- **GIVEN INSTRUCTION**:
Return every line of the data below without any changes, but leave the pictures out of your answer.

[Item coordinate data]
*****
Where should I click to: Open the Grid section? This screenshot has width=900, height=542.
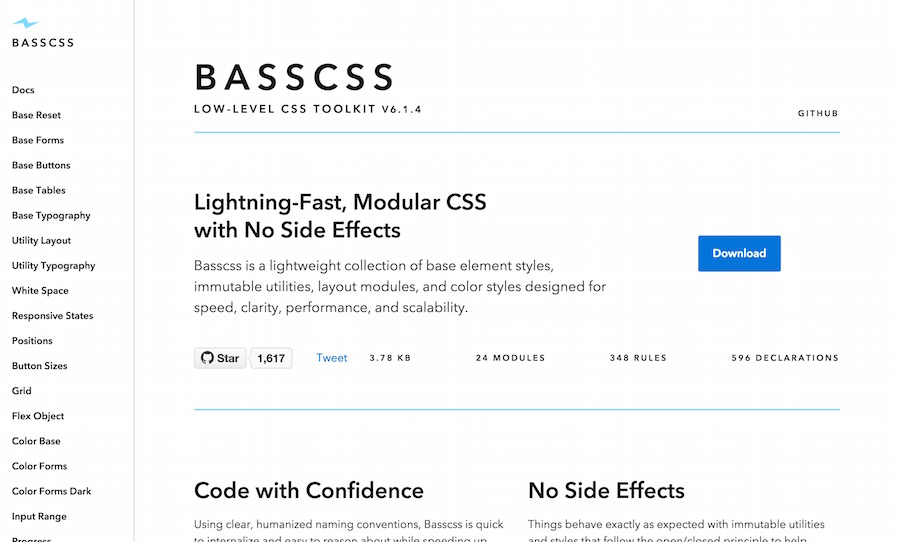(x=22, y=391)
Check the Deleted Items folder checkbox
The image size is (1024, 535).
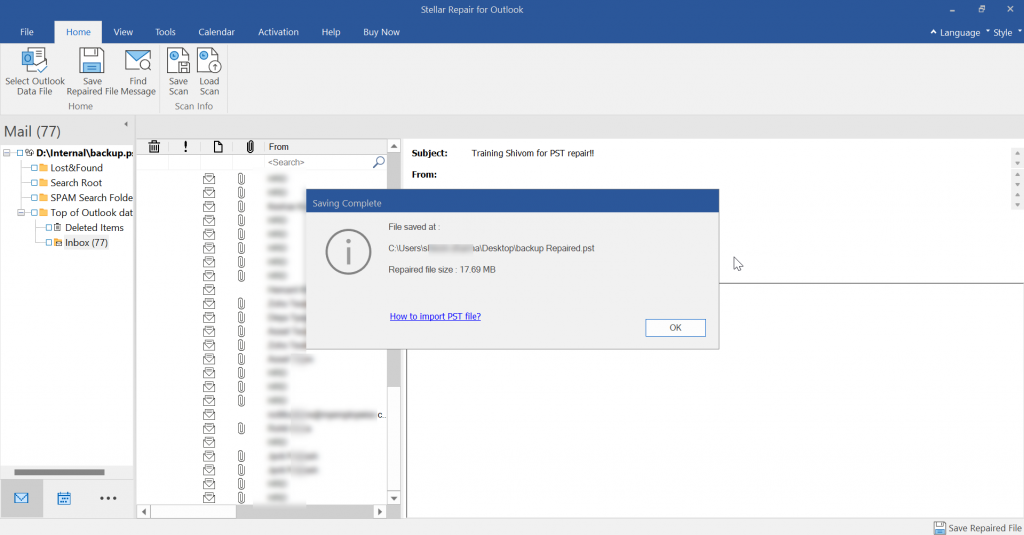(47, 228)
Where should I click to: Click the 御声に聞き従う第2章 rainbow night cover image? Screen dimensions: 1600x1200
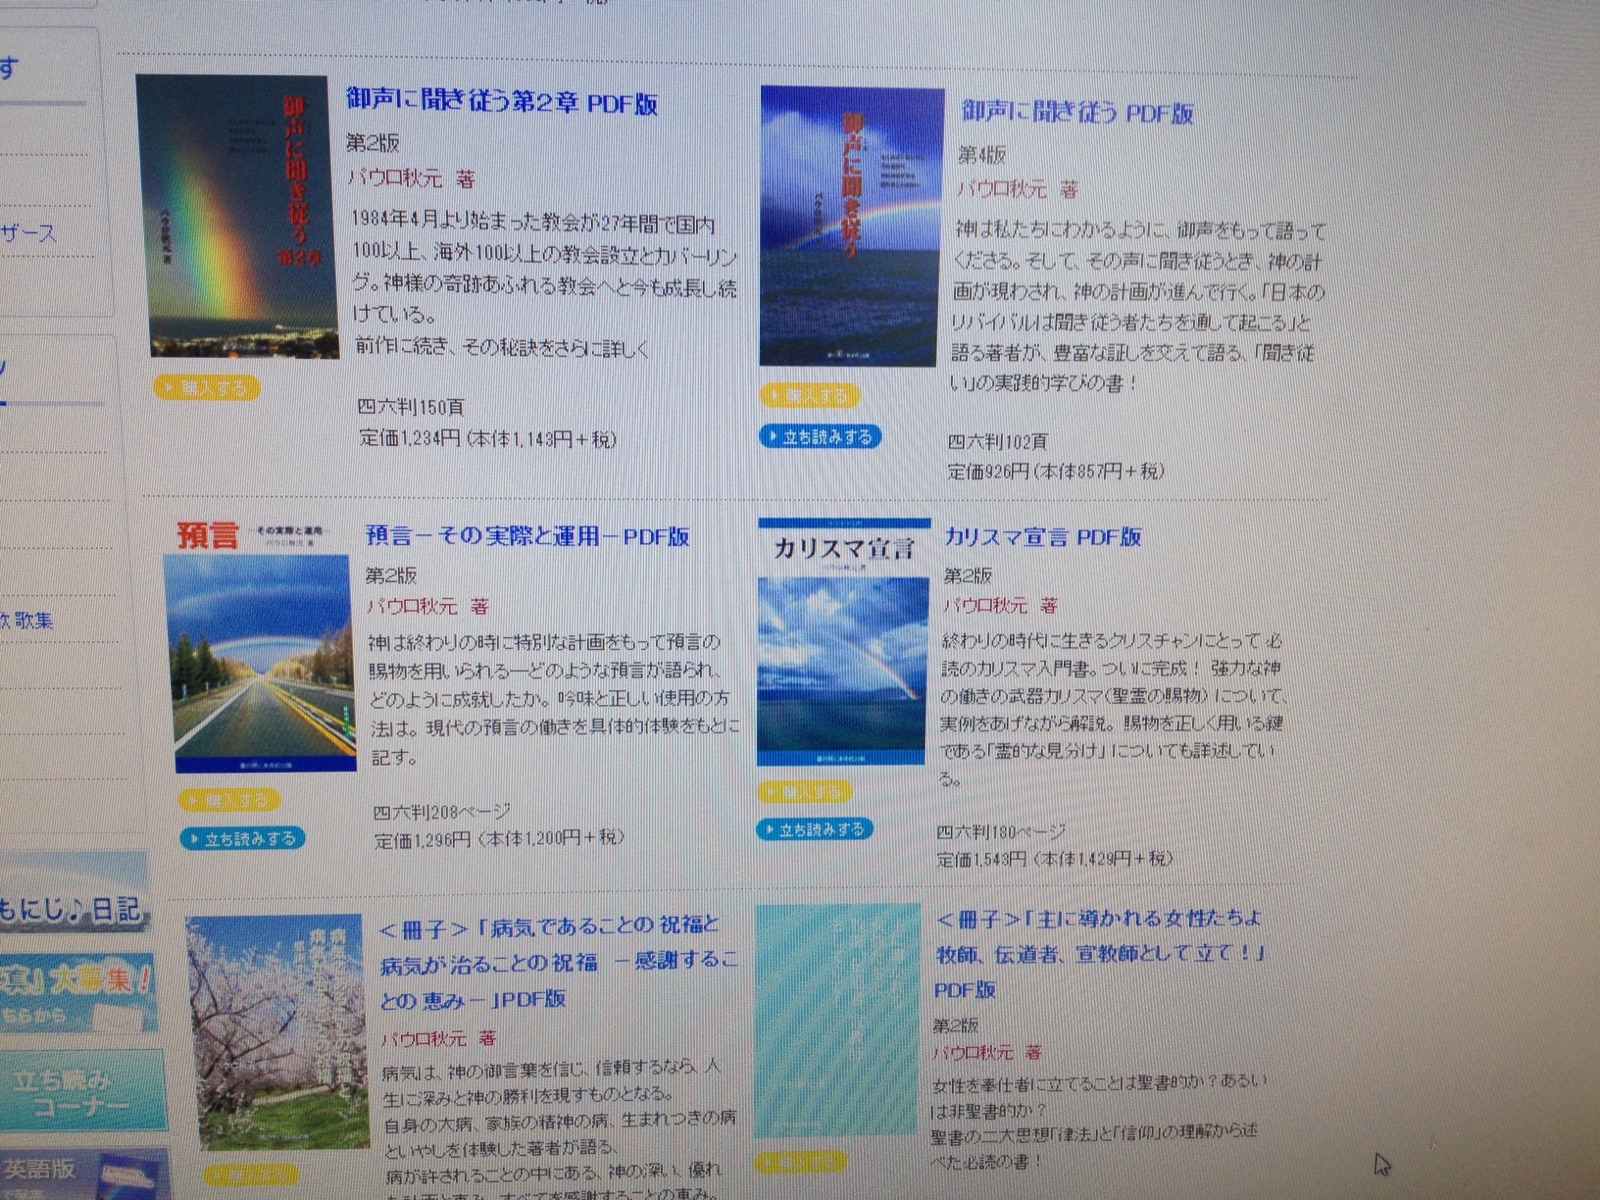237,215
*****
- **RESULT OF THE TASK**:
Where should I click to: Open the Grid section? This screenshot has width=900, height=542.
(x=22, y=391)
Check the Deleted Items folder checkbox
The image size is (1024, 535).
(47, 228)
Where should I click to: Click the 御声に聞き従う第2章 rainbow night cover image? Screen dimensions: 1600x1200
237,215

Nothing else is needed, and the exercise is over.